El desarrollo de la metodología Agile viene gestándose desde hace treinta años. Hay que tener presente que, más que un método de trabajo, Agile es una filosofía de trabajo que dispone de herramientas para llevarlo a cabo. La metodología Agile consiste en procesos sobre los que prima la flexibilidad para resolver proyectos que necesitan agilidad y rapidez.

Fundamentalmente, se busca que los equipos sean horizontales siendo el propio equipo el que toma las decisiones. No hay un responsable (o varios de ellos) sobre el producto final sino que hay una persona que gestiona y asigna las tareas a ejecutar. Además, el Agile desmenuza el proyecto a desarrollar en pequeñas partes. Estas piezas son clave y se trata de trabajar una a una. Obviamente, hay tareas que necesitan estar finalizadas para que comience la siguiente, pero las metodologías a aplicar permiten la visualización del estado global del proyecto.

Agile pone el foco en la interacción, el trabajo en equipo, el feedback y el diálogo para la consecución de los objetivos. Por lo tanto, los equipos tienen claro su foco y la distribución de los procesos; lo que permite planificar y prever y tomar decisones rápidamente según avanza el proyecto. Hay que tener presente que los proyectos no son estáticos, según se avanza en los trabajos con ellos se generan dinamismos y el equipo debe saber adaptarse a las circunstancias y al estado de desarrollo del proyecto. Para ello, se deben establecer indicadores concretos que permitan tomar decisiones rápidas atendiendo al avance y a los problemas que puedan surgir.

La metodología se ha aplicado en distintos ámbitos de las organizaciones, si bien es cierto que no se ha llegado a implementar correctamente en todos los casos, es un método exitoso de gestionar ciertos proyectos. Finalmente, los principios de la metodología Agile son:

  1. Satisfacción del cliente. Es el principio fundamental de todo el proceso. Se alcanza a través de la entrega de productos de valor que cubran una necesidad real.
  2. Bienvenidos los nuevos requisitos. Que se produzcan cambios sobre la marcha no es necesariamente que el planteamiento inicial sea incorrecto. Cualquier sugerencia encaminada a mejorar el producto es bienvenida.
  3. Entregas por semanas. El compromiso de los equipos es la entrega de distintas tareas cada semana, para ello se divide el trabajo en fases productivas.
  4. Es posible medir el progreso.
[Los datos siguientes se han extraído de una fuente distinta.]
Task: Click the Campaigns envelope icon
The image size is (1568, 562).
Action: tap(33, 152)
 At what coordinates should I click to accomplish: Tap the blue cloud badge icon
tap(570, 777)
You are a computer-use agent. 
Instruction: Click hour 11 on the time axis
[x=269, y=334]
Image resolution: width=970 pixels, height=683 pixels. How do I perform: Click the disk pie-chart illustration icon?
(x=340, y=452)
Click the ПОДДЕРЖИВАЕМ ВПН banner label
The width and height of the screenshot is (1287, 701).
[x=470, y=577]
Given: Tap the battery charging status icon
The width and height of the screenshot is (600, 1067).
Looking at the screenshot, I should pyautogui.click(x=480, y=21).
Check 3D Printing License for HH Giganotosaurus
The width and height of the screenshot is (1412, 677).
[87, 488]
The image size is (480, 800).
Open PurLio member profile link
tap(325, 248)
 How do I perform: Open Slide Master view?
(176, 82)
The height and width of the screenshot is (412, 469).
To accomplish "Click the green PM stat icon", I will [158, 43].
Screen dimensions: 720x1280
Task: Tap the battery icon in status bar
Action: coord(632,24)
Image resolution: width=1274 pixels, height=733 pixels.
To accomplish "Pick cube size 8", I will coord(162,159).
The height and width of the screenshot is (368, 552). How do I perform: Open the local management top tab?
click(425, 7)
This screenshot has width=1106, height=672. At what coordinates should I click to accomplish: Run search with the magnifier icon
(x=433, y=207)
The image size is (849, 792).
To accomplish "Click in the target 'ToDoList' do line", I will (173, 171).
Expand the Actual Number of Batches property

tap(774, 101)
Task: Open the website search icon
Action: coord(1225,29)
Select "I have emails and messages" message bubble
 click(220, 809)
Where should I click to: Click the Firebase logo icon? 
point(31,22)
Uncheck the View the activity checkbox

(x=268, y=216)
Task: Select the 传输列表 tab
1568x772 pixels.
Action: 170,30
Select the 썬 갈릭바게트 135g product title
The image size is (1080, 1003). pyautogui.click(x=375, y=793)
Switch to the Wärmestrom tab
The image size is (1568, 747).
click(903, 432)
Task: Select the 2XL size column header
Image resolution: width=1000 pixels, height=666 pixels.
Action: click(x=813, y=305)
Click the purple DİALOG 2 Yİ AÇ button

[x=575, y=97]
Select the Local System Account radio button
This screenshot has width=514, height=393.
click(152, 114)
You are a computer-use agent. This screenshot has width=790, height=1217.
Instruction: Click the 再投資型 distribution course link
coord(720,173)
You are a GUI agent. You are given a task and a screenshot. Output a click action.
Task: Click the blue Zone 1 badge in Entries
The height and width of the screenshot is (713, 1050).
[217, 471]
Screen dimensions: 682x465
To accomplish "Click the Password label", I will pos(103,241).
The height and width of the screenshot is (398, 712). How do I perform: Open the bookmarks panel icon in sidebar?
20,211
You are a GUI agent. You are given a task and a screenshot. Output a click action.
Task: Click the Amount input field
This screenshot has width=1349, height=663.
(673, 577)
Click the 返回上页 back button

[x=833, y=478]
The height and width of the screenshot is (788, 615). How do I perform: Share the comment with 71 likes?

El progreso necesariamente se debe de medir en indicadores concretos.
  5. Desarrollo sostenible. Cómo se ejecutan los proyectos debe garantizar su continuidad.
  6. Trabajo cercano. Los líderes de los proyectos deben ejercer su labor en el mismo terreno donde tienen lugar las tareas y no desde los despachos.
  7. Conversación cara a cara. El responsable tiene que comunicar de forma eficaz los mensajes que quiere hacer llegar al equipo, priorizando la forma presencial. Además, es muy recomendable las reuniones periódicas tanto con el cliente como con sus colaboradores.
  8. Motivación y confianza. Los procesos sólo tendrán éxito si quienes los llevan a cabo son personas motivadas y que interactúan en climas de confianza y solidaridad.
  9. Excelencia técnica y buen diseño.
  10. Simplicidad. Las tareas que se asignan han de ser lo más sencillas posible en cuanto a su ejecución. Si alguna no puede ser ejecutada en esos términos, debe ser dividida en iteraciones hasta que se reduzca su nivel de complejidad.
  11. Autogestión de los equipos. Si bien debe existir una figura que monitorice los equipos estos deben ser capaces de organizarse por sí mismos.
  12. Adaptación circunstancias cambiantes. Los proyectos no suelen finalizar de la misma forma que comenzaron, por lo que es indispensable que quienes lo ejecutan puedan adaptarse a las circunstancias que puedan surgir durante el desarrollo del mismo.